A buyer cannot be required to wait indefinitely for possession, said the Supreme Court while affirming Consumer Commission order directing the developer to refund the amount to the buyer.
In this case (Kolkata West International City Pvt. Ltd. vs. Devasis Rudra), the buyer paid an amount of Rs 39, 29,280 in 2006 to the builder and the agreement between them envisaged that possession of the Row House would be handed over to the buyer by 31 December 2008 with a grace period of a further six months.

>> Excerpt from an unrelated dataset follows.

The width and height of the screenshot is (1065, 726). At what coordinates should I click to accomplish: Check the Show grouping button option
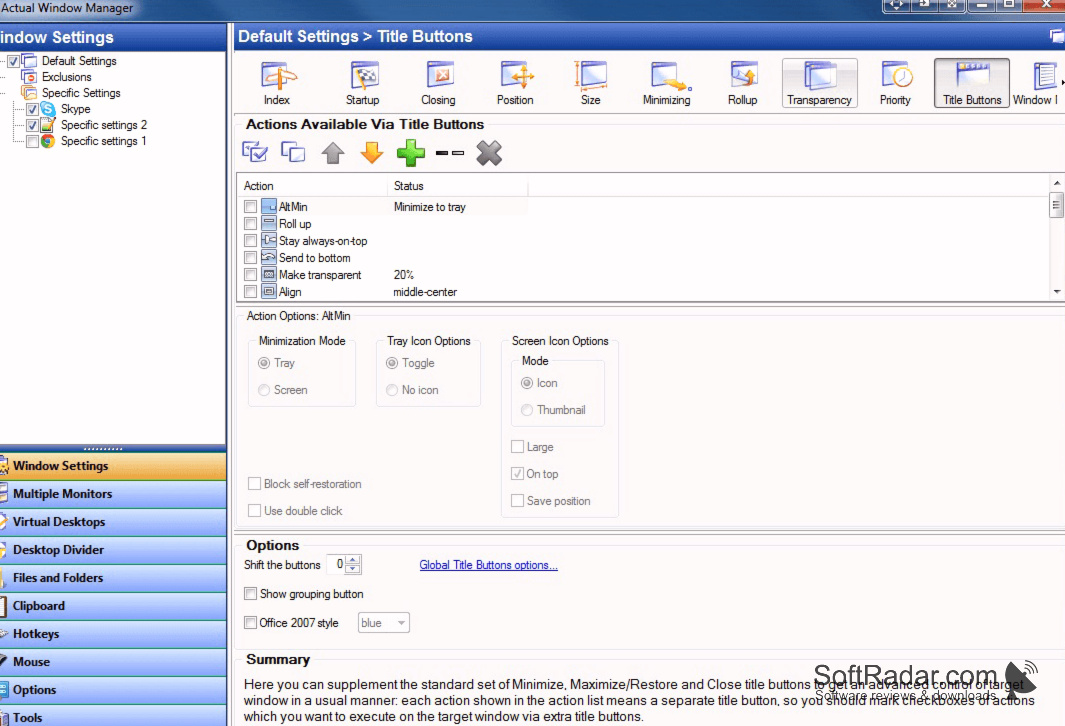pyautogui.click(x=251, y=594)
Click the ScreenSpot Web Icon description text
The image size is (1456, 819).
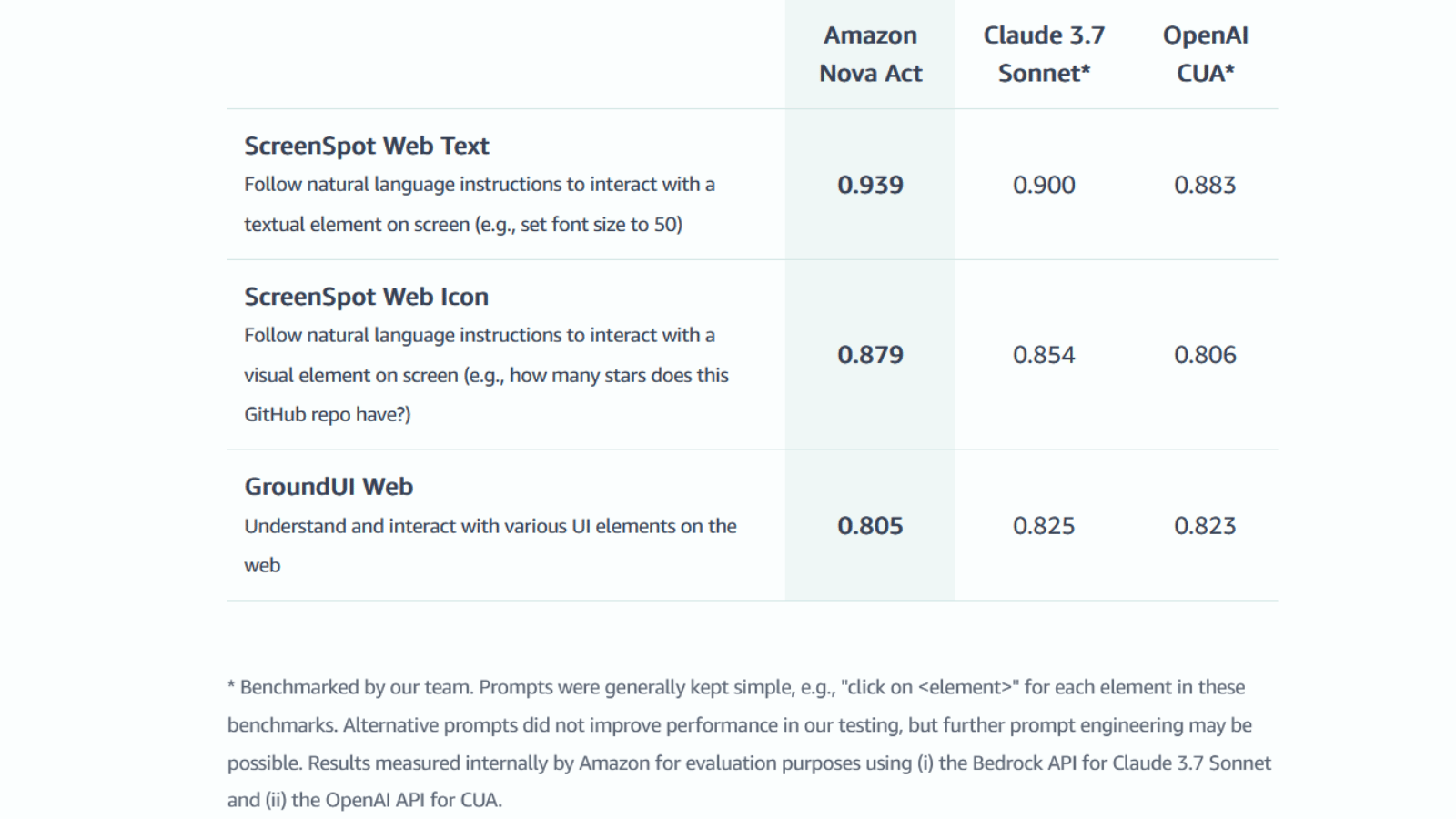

In 2011, the buyer approached the consumer commission and prayed for possession of the Row House and in the alternative for the refund of the amount paid to the developer together with interest at 12% per annum. Compensation of Rs 20 lakhs was also claimed.
The State Commission allowed the complaint by directing the developer to refund the moneys paid together with interest at 12% per annum and compensation of Rs 5 lakhs. The National Commission modified this order by reducing the compensation from Rs 5 lakhs to Rs 2 lakhs.
The issue before the Apex court bench comprising Justice DY Chandrachud and Justice Hemant Gupta in the appeal filed by the developer against order of refund was whether the buyer was entitled to seek a refund or was estopped from doing so, having claimed compensation as the primary relief in the consumer complaint.
While refusing to interfere with the order of refund, the bench said:
"In terms of the agreement, the date for handing over possession was 31 December 2008, with a grace period of six months. Even in 2011, when the buyer filed a consumer complaint, he was ready and willing to accept possession. It would be manifestly unreasonable to construe the contract between the parties as requiring the buyer to wait indefinitely for possession. By 2016, nearly seven years had elapsed from the date of the agreement. Even according to the developer, the completion certificate was received on 29 March 2016. This was nearly seven years after the extended date for the handing over of possession prescribed by the agreement. A buyer can be expected to wait for possession for a reasonable period. A period of seven years is beyond what is reasonable. Hence, it would have been manifestly unfair to non-suit the buyer merely on the basis of the first prayer in the reliefs sought before the SCDRC. There was in any event a prayer for refund."